§ Selected passage:

Off the track, it is one of the most demanding cars to own in the used supercar market.
1. The 720S in the Used Market
The 720S launched at approximately $285,000 (US) and is now available used in the $150,000–$220,000 range depending on mileage and specification. This price point brings it within reach of buyers who have never previously owned a McLaren.
That transition from traditional luxury to supercar ownership is where most financial surprises happen.
2. The Hydraulic Suspension: Your First Expensive Repair
The 720S uses the same Hydraulic Reactive Load Control (HRLS) suspension as all Sport Series McLarens.
The system uses hydraulic pressure to control body motion in ways traditional suspension cannot. The result is extraordinary body control that transforms the car’s dynamics.
The trade-off: the system has multiple sealing points that age.
Key Facts
- First signs: Pink/reddish fluid beneath the car (hydraulic fluid, not oil or coolant)
- Failure mode: Gradual loss of hydraulic pressure → suspension behavior becomes inconsistent → eventually undriveable
- Mileage: Varies widely, 20,000–50,000 miles but age-related as much as mileage-related
- Cost: $3,000–$8,000 for hose/reservoir replacement
[!IMPORTANT] Always inspect the underside of any used 720S carefully before purchase. Any traces of pink or amber fluid are a hydraulic system issue that must be investigated.
3. Engine Belt: The Non-Negotiable
The M840T’s engine belt drive must be serviced at the manufacturer interval without exception. This is not the kind of service you extend beyond schedule:
- Service cost: ~$2,000–$4,000
- Failure consequence: Catastrophic engine damage — $15,000–$25,000+ repair
- Pre-purchase check: Any seller who cannot confirm belt service history gets a purchase price reduction equal to the service cost
4. MCT (Proactive Control Transmission)
The 720S uses McLaren’s 7-speed Seamless Shift Gearbox (SSG), also called the MCT/Proactive clutch system. Unlike a conventional DCT:
- Track use: Clutch wear accelerates dramatically under repeated high-G launches
- Street use: Change-quality issues begin appearing around 60,000+ miles
- Service: Fluid change every 20,000 miles (often ignored)
- Replacement: $5,000–$12,000 for clutch pack service
Recommendation: Verify transmission fluid service history. Extended intervals cause thermal degradation that accelerates clutch wear.

§ Given records:
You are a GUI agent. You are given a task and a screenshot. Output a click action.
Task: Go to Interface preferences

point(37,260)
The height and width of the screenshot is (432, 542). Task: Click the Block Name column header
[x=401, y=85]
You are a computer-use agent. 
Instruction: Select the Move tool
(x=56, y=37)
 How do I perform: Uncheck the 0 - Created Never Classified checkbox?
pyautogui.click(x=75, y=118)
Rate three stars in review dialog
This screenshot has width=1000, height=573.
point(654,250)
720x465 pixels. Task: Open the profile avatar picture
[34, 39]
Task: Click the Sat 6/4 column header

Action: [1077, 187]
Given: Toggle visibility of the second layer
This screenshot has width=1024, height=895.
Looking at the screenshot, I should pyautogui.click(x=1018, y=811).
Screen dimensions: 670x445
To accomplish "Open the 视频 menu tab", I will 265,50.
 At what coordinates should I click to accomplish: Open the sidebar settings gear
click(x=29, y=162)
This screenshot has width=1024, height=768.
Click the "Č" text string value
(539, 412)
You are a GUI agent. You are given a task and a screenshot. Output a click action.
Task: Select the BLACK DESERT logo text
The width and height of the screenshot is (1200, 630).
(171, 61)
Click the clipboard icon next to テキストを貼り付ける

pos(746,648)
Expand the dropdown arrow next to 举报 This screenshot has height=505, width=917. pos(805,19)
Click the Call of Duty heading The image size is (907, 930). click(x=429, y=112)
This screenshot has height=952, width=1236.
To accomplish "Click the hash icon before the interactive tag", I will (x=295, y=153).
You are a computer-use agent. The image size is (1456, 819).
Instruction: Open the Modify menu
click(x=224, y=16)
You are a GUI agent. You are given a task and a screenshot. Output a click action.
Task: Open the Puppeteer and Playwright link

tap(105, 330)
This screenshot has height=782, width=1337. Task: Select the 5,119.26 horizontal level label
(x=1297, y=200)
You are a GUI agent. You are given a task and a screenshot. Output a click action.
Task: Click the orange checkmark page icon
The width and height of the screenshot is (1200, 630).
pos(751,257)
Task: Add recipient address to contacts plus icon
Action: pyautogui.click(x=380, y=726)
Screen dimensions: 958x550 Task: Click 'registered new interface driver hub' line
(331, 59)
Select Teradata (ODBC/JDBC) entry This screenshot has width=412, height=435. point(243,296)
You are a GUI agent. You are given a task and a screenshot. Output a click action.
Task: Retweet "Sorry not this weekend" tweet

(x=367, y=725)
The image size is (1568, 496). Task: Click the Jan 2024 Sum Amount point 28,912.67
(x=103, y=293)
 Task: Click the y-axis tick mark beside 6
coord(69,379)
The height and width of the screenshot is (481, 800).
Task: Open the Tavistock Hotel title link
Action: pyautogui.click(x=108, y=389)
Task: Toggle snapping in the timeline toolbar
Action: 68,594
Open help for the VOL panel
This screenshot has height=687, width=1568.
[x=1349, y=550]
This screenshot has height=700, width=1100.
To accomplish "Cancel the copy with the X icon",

§ Questions:
**a)** From the 720S text, reproduce the stretch from "The system uses" through "the car’s dynamics." word for word.
**b)** Answer these from the 720S text:
(i) At approximately what price did the 720S launch?
(ii) What does hose/reservoir replacement on the hydraulic suspension cost?
(iii) How often should the transmission fluid be changed?

§ Problem solutions:
**a)**
The system uses hydraulic pressure to control body motion in ways traditional suspension cannot. The result is extraordinary body control that transforms the car’s dynamics.

**b)**
(i) Approximately $285,000 (US)
(ii) $3,000–$8,000
(iii) Every 20,000 miles